The Pentagon is cleared hot—a bit more so, anyway—in its air war against ISIS, USA Today’s Tom Vanden Brook writes from the CIVCAS front: “Six [anonymous] Defense Department officials… described a sliding scale of probable civilian casualties based on the value of the target and the location. For example, a strike with the potential to wound or kill several civilians would be permitted if it prevented ISIL fighters from causing greater harm. Before the change, there were some limited cases in which civilian casualties were allowed, the officials said. Now, however, there are several targeting areas in which the probability of 10 civilian casualties are permitted. Those areas shift depending on the time, location of the targets and the value of destroying them, the officials said.” Worth the click, here.

Dollars and cents: The amount the U.S. has spent fighting ISIS, from Aug. 8, 2014, through Mar. 15, 2016, is $6.8 billion. That comes to $11.5 million for each of the 586 days, The Hill’s Kristina Wong tweeted Tuesday.

Bombing democracy out of NW Syria—following up on reports of allegedly organic protests against al-Qaeda’s Syrian wing, Jabhab al-Nusra, in the northwestern city of Maarat al-Numan, the Washington Post reports Assad’s jets (or Russia’s, it’s not 100 percent clear) killed at least 37 people there at the town’s main market on Tuesday. “There were people who lost arms and legs,” a resident said.
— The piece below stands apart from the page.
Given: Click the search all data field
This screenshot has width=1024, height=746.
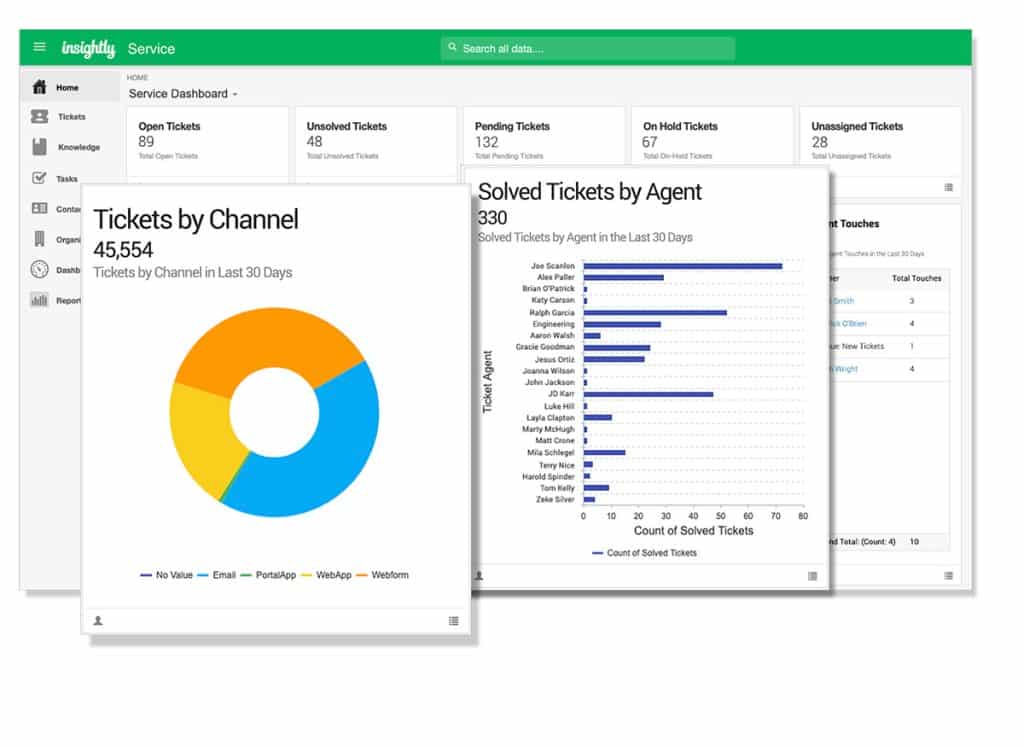Looking at the screenshot, I should click(x=588, y=46).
BBC this morning reports the death toll has risen to at least 44. More here.

Ceasefire sitrep: It’s been “buried” by the Assad regime’s air force, Anas al-Abda, the leader of the Syrian National Coalition, said this morning.

Revealing new bomber’s price tag would make us all less safe, Air Force insists. “There is a ‘strong correlation between the cost of an air vehicle and its total weight,’ Randall Walden, director of the Air Force’s secretive Rapid Capabilities Office, which is overseeing the B-21 program, wrote in a letter to Senator John McCain, chairman of Senate Armed Services Committee. ‘This correlation makes calculating aircraft range and payload decisively easier for our adversaries looking to develop countermeasures,’ Waldon wrote in the letter dated April 11 and obtained by Bloomberg News.” What else about the B-21 is classified? Its “size, required stealth, structure, number and type of engines, and onboard sensors,” Bloomberg’s Tony Capaccio reports.

Remember that story about the F-35 helmet that would snap light pilot’s necks? The problem may be behind us, Defense News reports. They tested three helmet variants on a 103-pound dummy and the dummy lived—or rather, if the dummy were a human, that fella would probably have survived the test. Read what difference six ounces reportedly makes for the future of American air power, here.  

Lastly today—see for yourself how China’s lone aircraft carrier, the Liaoning, stacks up against its naval peers from India, Japan and the U.S. in this deep-dive (with interactive 3D model) from the good folks at the Center for Strategic and International Studies.